- Author: John Allison
- Website: scarygoround.com
- Current status/schedule: Concluded
- Launch date: 21 September 2009
- Genre(s): Mystery, Comedy
- Preceded by: Scary Go Round 2002-06-04 to 2009-09-14

= Bad Machinery =

Webcomic set in England, by John Allison

Bad Machinery is a webcomic written and drawn by John Allison and set in the fictional town of Tackleford, West Yorkshire, England. Bad Machinery started on 21 September 2009 loosely based on characters and situations from John Allison's previous webcomic, Scary Go Round. New full colour paneled pages appeared four times a week.

The story of Bad Machinery picks up three years after the end of Scary Go Round and involves two groups of schoolchildren that investigate mysteries.

==History==
After the announcement of the end of Scary Go Round, John Allison answered readers' questions about the "new comic" in his blog, posted on 2009-09-13. He gave several hints as to the content of the new comic, indicating a preference to move away from writing about the lives of twenty-somethings, and the dispensing of many characters from Scary Go Round. In another post, the title of the new comic was revealed to be Bad Machinery, and each story (with the exception of the preamble) would be 100 pages long. The comic is named after a song by indie band Let's Active.

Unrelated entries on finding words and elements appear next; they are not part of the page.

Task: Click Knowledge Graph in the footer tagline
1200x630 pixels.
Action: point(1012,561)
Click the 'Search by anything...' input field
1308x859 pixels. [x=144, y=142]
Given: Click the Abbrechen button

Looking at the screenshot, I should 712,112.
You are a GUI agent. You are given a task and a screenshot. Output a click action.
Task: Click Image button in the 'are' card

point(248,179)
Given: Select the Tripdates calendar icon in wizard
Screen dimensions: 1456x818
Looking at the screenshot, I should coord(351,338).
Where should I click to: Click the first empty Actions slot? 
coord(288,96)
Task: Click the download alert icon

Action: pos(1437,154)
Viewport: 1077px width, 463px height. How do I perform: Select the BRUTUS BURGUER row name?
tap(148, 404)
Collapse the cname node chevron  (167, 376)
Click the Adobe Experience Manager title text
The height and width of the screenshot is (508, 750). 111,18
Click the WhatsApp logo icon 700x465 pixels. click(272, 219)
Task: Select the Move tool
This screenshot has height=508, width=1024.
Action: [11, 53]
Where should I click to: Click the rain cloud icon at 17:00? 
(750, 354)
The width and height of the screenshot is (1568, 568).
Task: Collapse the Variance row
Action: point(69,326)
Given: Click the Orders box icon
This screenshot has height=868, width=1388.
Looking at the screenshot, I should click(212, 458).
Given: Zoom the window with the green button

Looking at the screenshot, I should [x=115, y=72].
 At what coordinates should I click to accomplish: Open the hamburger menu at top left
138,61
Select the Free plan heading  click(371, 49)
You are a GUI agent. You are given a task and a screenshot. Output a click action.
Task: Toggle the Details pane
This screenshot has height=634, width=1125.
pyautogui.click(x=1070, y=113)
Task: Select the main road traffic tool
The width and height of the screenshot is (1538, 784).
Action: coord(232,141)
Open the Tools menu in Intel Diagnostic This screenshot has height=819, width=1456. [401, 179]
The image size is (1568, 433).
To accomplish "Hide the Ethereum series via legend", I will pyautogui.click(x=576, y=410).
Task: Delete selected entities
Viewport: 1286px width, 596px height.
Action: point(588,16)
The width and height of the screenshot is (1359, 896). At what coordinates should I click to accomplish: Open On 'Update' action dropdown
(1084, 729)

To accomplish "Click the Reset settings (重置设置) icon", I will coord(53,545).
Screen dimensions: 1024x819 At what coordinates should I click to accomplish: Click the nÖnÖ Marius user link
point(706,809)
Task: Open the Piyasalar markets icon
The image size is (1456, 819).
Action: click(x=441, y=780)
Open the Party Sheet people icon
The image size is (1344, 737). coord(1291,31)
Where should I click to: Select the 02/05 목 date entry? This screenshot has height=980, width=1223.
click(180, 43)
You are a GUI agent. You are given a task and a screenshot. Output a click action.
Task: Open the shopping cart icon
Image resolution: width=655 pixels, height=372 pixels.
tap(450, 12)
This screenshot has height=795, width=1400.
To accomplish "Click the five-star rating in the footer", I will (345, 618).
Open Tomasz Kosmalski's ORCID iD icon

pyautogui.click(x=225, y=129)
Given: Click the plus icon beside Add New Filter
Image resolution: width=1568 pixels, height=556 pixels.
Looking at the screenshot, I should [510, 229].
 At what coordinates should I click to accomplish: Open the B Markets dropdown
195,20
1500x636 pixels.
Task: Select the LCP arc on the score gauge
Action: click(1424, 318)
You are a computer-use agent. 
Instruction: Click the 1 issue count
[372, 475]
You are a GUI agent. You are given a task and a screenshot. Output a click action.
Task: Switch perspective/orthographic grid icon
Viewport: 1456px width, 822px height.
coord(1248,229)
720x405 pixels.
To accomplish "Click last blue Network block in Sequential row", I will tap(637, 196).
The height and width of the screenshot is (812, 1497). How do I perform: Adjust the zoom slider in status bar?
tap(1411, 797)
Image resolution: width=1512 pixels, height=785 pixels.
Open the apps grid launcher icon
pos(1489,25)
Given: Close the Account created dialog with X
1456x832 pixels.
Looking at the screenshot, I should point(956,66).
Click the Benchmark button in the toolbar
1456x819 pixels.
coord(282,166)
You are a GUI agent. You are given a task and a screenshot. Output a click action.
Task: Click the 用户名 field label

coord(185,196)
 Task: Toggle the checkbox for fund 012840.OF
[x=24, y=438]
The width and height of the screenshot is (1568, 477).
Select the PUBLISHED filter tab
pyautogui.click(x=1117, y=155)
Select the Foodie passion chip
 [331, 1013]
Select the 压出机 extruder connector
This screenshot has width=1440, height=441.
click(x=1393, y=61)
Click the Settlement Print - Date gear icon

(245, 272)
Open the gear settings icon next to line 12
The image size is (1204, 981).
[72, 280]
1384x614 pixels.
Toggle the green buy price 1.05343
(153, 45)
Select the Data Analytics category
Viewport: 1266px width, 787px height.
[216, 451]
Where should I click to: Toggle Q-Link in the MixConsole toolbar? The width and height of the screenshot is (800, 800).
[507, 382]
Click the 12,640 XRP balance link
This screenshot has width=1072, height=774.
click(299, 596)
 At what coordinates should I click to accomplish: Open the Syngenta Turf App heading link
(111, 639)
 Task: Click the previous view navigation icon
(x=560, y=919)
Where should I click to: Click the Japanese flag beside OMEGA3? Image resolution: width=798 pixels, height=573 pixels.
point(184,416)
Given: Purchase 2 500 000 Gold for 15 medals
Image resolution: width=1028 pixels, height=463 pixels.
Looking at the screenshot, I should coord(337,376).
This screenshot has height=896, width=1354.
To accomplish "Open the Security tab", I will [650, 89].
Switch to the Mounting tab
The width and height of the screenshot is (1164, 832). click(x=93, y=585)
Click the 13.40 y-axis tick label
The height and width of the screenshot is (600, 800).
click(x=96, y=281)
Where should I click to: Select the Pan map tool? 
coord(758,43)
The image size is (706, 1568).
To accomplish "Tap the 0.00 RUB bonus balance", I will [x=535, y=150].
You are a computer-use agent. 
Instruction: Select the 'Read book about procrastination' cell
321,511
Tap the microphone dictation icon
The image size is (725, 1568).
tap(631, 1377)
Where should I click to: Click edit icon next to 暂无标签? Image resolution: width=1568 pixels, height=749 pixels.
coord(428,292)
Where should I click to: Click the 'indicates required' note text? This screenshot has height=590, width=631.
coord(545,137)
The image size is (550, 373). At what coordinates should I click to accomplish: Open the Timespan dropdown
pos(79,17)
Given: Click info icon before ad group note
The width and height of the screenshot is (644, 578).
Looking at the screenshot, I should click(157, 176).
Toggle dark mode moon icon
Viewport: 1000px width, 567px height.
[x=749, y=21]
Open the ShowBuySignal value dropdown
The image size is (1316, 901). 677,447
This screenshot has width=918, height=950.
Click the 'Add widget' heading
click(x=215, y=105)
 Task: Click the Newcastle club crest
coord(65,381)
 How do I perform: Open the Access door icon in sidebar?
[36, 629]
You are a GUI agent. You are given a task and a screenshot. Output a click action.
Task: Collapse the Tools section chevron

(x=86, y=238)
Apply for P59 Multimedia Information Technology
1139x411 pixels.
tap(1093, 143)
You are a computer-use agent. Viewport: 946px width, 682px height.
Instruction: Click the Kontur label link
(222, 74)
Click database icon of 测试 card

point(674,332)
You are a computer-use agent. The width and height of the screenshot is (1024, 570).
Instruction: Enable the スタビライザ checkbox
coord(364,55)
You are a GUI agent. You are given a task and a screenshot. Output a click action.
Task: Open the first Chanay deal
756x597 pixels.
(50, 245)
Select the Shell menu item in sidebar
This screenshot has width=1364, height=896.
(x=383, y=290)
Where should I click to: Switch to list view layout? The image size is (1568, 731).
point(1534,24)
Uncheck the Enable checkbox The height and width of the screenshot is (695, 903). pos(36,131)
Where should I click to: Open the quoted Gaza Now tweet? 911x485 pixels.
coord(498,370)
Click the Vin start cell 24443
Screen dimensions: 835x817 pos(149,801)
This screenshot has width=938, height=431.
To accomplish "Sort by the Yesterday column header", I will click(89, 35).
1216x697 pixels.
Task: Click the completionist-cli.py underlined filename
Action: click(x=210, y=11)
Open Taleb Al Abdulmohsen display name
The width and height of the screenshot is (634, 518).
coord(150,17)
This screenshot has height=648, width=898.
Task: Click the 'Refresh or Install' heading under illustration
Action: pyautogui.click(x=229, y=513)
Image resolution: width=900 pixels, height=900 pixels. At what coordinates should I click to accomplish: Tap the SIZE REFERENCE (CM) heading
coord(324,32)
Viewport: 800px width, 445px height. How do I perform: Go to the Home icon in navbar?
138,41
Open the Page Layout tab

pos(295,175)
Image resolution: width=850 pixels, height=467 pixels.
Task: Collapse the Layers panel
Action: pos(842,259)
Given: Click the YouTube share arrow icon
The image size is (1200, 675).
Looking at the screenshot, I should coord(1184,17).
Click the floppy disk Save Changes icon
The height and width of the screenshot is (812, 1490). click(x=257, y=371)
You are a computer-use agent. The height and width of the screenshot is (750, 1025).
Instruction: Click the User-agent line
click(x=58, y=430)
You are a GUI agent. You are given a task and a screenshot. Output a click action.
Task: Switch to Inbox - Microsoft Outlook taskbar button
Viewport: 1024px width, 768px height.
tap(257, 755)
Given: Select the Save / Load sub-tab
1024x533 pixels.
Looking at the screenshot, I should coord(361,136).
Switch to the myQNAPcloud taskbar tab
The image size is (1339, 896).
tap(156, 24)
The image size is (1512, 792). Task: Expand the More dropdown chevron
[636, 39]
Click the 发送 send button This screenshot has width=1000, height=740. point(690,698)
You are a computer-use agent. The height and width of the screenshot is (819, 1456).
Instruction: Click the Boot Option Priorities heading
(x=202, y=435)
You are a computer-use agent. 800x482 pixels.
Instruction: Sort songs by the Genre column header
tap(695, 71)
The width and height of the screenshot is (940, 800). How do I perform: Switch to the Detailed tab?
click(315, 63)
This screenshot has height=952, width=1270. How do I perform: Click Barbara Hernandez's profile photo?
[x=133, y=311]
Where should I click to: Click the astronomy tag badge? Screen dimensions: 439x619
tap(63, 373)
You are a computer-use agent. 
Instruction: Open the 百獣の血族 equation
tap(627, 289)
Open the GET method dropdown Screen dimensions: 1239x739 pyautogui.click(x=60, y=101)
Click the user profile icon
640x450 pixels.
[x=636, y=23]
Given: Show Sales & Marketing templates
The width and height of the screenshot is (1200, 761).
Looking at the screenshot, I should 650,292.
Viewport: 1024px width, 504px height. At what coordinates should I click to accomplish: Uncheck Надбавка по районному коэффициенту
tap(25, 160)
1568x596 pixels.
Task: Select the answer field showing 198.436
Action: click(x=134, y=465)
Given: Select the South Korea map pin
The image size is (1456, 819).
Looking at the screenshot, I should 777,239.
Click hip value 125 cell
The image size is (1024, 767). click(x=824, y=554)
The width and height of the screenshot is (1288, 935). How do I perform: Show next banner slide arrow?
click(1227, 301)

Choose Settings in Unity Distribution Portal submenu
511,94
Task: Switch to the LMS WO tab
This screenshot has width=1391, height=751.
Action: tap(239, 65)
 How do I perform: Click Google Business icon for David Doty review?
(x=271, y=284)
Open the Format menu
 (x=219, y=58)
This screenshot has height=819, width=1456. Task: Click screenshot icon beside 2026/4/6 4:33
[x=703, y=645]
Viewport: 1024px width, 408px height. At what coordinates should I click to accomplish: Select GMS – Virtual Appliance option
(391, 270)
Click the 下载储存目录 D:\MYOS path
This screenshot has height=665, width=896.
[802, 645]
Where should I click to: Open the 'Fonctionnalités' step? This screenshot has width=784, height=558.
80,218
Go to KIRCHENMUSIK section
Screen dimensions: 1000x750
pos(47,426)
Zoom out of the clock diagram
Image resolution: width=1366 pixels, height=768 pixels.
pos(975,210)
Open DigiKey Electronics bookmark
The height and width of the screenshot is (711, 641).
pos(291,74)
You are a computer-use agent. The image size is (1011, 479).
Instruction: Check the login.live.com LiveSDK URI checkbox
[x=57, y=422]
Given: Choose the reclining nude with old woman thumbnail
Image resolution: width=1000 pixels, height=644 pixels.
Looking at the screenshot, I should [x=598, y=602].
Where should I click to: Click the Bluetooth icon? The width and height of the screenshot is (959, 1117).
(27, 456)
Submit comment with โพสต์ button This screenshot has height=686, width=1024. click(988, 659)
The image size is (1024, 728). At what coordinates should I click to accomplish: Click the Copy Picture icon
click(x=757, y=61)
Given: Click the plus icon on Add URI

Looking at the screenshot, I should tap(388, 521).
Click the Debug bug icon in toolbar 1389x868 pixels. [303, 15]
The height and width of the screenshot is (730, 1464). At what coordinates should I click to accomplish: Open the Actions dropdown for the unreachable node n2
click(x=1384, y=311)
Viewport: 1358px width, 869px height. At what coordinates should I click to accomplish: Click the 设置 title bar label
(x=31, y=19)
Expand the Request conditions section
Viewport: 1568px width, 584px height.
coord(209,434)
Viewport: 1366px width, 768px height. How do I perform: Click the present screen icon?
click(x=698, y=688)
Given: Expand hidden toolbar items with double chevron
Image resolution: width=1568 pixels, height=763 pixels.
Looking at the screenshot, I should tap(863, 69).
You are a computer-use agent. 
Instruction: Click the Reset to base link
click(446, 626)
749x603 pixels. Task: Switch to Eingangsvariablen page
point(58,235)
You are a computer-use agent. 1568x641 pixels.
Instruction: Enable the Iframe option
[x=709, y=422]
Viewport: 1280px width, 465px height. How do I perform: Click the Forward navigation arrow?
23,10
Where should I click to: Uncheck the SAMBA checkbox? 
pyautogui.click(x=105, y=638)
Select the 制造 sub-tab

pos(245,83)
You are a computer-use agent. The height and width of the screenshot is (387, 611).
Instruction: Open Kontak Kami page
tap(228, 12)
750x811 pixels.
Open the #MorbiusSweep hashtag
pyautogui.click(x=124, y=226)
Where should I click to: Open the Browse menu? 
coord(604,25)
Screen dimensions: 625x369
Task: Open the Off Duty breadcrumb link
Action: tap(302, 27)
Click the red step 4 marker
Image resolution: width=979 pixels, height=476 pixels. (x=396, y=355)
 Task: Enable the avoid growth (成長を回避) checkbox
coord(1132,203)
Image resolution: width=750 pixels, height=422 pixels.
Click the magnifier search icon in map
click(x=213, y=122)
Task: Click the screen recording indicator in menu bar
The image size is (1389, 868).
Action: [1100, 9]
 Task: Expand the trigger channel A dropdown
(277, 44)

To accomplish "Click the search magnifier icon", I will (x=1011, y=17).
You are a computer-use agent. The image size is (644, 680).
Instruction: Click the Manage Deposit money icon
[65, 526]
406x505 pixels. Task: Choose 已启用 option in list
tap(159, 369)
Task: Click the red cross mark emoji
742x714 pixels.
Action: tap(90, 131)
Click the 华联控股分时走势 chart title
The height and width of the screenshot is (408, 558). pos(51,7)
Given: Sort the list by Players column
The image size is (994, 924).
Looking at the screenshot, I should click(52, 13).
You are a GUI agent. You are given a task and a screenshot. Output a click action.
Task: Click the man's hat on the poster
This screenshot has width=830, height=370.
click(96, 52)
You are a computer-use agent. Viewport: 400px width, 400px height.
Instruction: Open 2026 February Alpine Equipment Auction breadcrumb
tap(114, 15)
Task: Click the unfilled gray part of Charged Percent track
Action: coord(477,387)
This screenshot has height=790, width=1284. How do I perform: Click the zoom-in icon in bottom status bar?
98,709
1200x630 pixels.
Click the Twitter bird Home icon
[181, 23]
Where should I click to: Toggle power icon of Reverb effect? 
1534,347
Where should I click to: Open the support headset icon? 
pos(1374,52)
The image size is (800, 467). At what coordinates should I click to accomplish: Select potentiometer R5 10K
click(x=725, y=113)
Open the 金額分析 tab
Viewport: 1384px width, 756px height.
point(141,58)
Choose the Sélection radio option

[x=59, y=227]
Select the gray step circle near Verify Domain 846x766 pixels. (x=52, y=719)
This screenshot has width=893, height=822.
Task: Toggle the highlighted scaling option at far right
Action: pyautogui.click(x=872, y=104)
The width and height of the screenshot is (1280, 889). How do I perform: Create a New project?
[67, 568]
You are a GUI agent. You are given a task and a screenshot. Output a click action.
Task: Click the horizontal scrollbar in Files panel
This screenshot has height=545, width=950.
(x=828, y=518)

On 21 September 2009, after a one-week hiatus following the end of Scary Go Round, Bad Machinery was launched on the same web site that had previously hosted Scary Go Round, titled Scary Go Round Presents Bad Machinery.

As of 2021, ten collections of Bad Machinery storylines have been published by Oni Press in full-colour paperback, beginning with The Case of the Team Spirit, in March 2013.

==Content==
In Bad Machinery, two groups of child investigators attend the fictional Griswalds Grammar School in Keane End, Tackleford. The groups interact and compete to solve the mysteries, keeping a tally on a wall. They are not always aware that they are both working on the same mystery or dilemma, as they start with different leads.

Bad Machinery focuses on humour, with funny and surreal situations, punctuated by moments of action and mystery. Every episode is comedic, and the artist will frequently add visual jokes in the background. Bad Machinery is also proudly British in its sensibilities.

==Publications==
- Allison, John (2013). "Bad Machinery Volume 1: The Case of the Team Spirit"
- Allison, John (2014). "Bad Machinery Volume 2: The Case of the Good Boy"
- Allison, John (2014). "Bad Machinery Volume 3: The Case of the Simple Soul"
- Allison, John (2015). "Bad Machinery Volume 4: The Case of the Lonely One"
- Allison, John (2016). "Bad Machinery Volume 5: The Case of the Fire Inside"
- Allison, John (2016). "Bad Machinery Volume 6: The Case of the Unwelcome Visitor"
- Allison, John (2017). "Bad Machinery Volume 7: The Case of the Forked Road"
- Allison, John (2019). "Bad Machinery Volume 8: The Case of the Modern Men"
- Allison, John (2020). "Bad Machinery Volume 9: The Case of the Missing Piece"
- Allison, John (2021). "Bad Machinery Volume 10: The Case of the Severed Alliance"

==Reception==
Describing Bad Machinery as her favorite webcomic of 2011, Lauren Davis of ComicsAlliance praised Bad Machinery for its absurd scenarios, and both she and Hannah Shannon of Bleeding Cool praised the webcomic's humorous dialogues. Shannon stated that the "eye candy art" of Bad Machinery is her favorite part of the webcomic, pointing out that the large page lay-out of the books presents all the details well.

Staff of The A.V. Club noted that Bad Machinery had difficulty finding its footing when it first started. Allison's attempt to differentiate Bad Machinery from Scary Go Round despite the overlap in cast resulted in a "bone dry" execution. As Allison got a feel for his new, younger cast, "the stories became looser and richer." The A.V. Club praised Allison's work as consistently reaching the "sweet spot of character-driven comedy," where humour arises naturally through the characters' dialogue.

In February 2016, Young Adult Library Services Association listed Volume 4 of Bad Machinery in its annual "Great Graphic Novels For Teens" list. Lore Sjöberg of Wired listed the webcomic among their best new webcomics of 2010 and Publishers Weekly listed Bad Machinerys first volume, The Case of the Team Spirit, among its best children's books of 2013.